Por Mary Carmen Hollenstein
Cuando los calentanos se juntan, aunque sea lejos de Tierra Caliente, la tierra se siente. Así se vivió la tradicional Fiesta Calentana en Honor a San Juan Bautista en Acapulco, una tarde noche donde imperaron la diversión, el orgullo por las raíces y esa alegría que solo la gente de la región sabe ponerle a la fiesta.
Y es que una fiesta de calentanos radicados fuera de su tierra es eso: un pedacito de Altamirano, de Arcelia, de Tlapehuala, de Coyuca y de todo el Balsas, traído hasta acá. Es el reencuentro de familias que salieron a buscar futuro, pero que nunca olvidaron el sombrero, el huarache y el sabor del aporreado. Todos llegan con el corazón dispuesto, se abrazan como si no hubiera pasado el tiempo y celebran que siguen siendo calentanos donde quiera que estén.

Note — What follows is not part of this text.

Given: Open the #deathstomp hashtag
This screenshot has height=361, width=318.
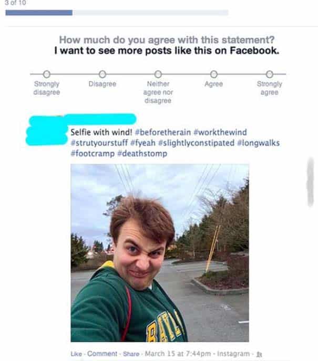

La música no paró. Hubo baile desde el inicio y, por supuesto la emoción subió con el infaltable baile de la Iguana, donde entre risas, zapateado y la picardía de los asistentes, se formó el ruedo y se vivió el momento más esperado de la noche.
La celebración también tuvo su parte emotiva con la entrega de reconocimientos a calentanos distinguidos que han puesto en alto el nombre de Tierra Caliente fuera de ella, además de la grata asistencia de paisanos llegados de otras partes del país que hicieron el viaje solo para no perderse la fiesta de su Santo Patrono.
El programa se lució con el espectáculo de caballos bailadores, que levantaron el aplauso de todos, la presentación del ballet folclórico con estampas calentanas y, como buen festejo, la rica comida: aporreadillo, toqueres, uchepos, mole y el buen mezcal que no pudo faltar.